It follows on the Infrastructure fund Arcus completing a £746m take-over of Forth Ports in June and announcing it wanted to focus on renewable energy opportunities rather than retail and real estate reports The Scotsman. Accordingly the controversial biomass plant is still possible, Pelamis is already sited at Leith port and there is still the intention to expand the cruise liner terminal to tap into tourism income. What will get swept away are plans to build 15,000 new houses and a shopping esplanade.
Under the new Memorandum of Understanding the three partners will work together to capitalise on the economic potential of the port by conducting a range of technical and feasibility studies that will form the basis of future plans for the port.
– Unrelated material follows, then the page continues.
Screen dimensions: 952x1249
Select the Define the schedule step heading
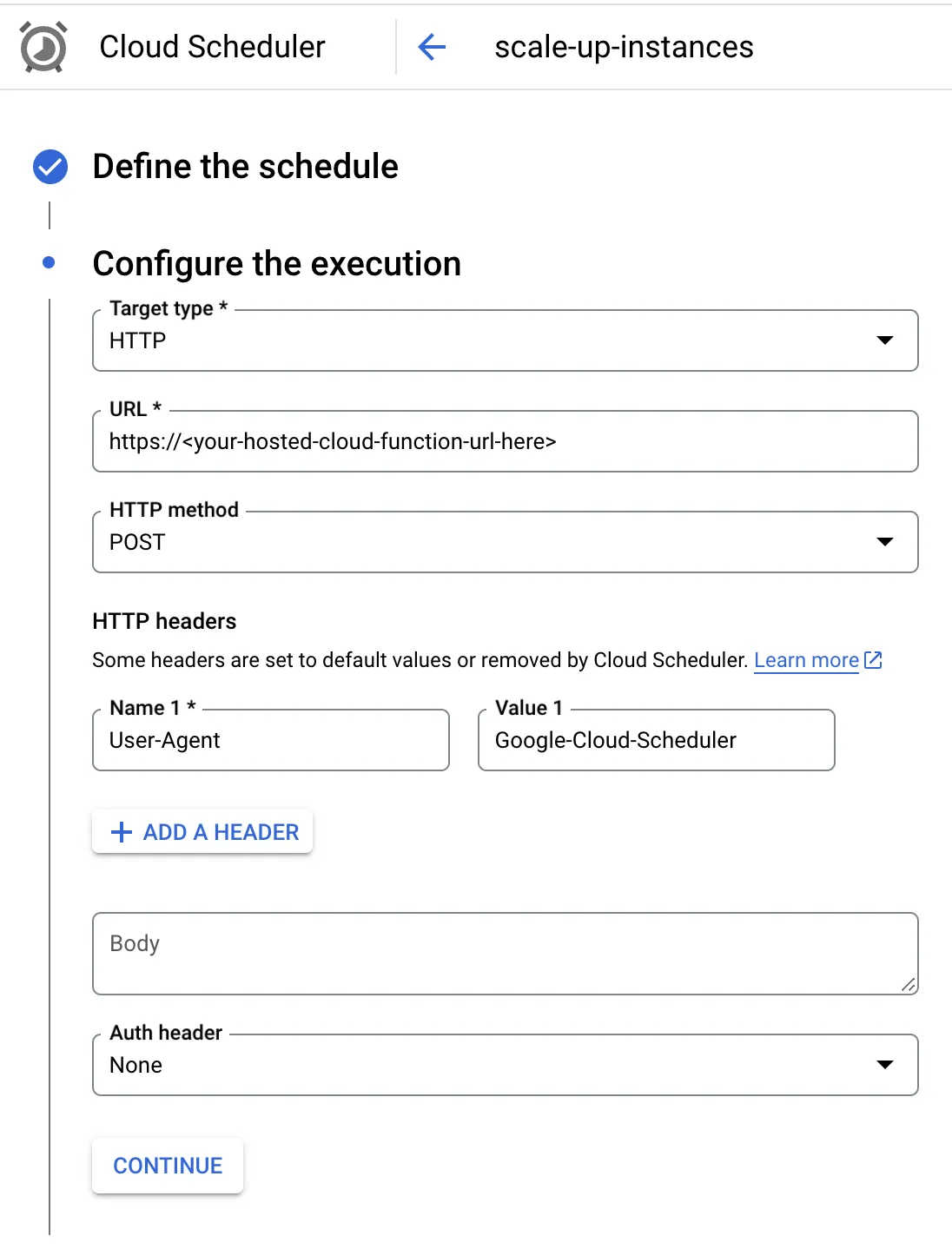246,167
With considerable economic potential in the port’s capacity to serve a range of industries, such as manufacturing and tourism, it is expected that the port will have a critical role to play as a catalyst for Scotland’s economic growth.
Scottish Enterprise will now procure planning, feasibility and design work and where appropriate assist with unlocking derelict and redundant land for economic development purposes.
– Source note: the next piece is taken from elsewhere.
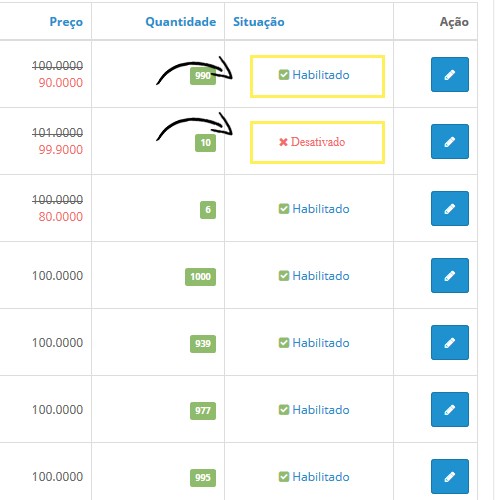Click the Habilitado checkmark in the 990 row
Viewport: 500px width, 500px height.
coord(284,75)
Lena Wilson, Scottish Enterprise CEO (right) said: “Scotland’s ports have an important role to play insupporting our nation’s economy. As Scotland's capital port, Leith’s strategic position offers significant untapped potential to serve a range of industries.
“However, we recognise that to realise its true potential, strategic planning and investment in the port and surrounding infrastructure is required. This partnership will result in an ambitious plan to ensure Leith’s assets are exploited to help create new jobs and economic growth for Scotland.”
Charles Hammond, CEO of Forth Ports, said: “We are delighted to be working in partnership with Scottish Enterprise and the City of Edinburgh Council on this significant project for the Port of Leith.
"Our ports in Scotland play a key role in supporting Scotland’s economy and this masterplan project to identify the opportunities for Leith, the largest deep water port in Scotland with over 60 hectares of portside development land, to become an even more important transport hub is exciting.
“Not only will we identify ways in which existing users of the Port of Leith will be able to grow their businesses, but also that we can attract early investment from the growing renewables industry as well as other key industries, including tourism.”
Cllr Tom Buchanan, Convener of the Economic Development Committee, said: "The Waterfront is a key investment zone for Edinburgh's future growth. The Council recognises the importance of the public and private sectors working together to deliver ambitious plans for the city and I am delighted we now have such a strong partnership to develop this area."
The Port of Leith is Scotland’s largest enclosed deepwater port with 158 hectares of land, up to 100 hectares of water area and the capability to handle ships up to 50,000 DWT. Significant capital investment has been made in the development of port infrastructure to ensure that the highest level of service is provided to customers.
The fact that it is a non-tidal enclosed dock system makes it ideal for more complex cargo handling and specialist work and it is anticipated that as industry scales up at the port, significant infrastructure improvements (the trams perhaps?) will be made to give optimum access to the dock.